== TASK INPUTS
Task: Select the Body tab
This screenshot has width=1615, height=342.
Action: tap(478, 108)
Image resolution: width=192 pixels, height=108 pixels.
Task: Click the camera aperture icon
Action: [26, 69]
====
__BRIEF__:
Retype all of the records above, keeping them identical.

__PROBLEM SOLUTION__:
Task: Select the Body tab
This screenshot has width=1615, height=342.
Action: tap(478, 108)
Image resolution: width=192 pixels, height=108 pixels.
Task: Click the camera aperture icon
Action: [26, 69]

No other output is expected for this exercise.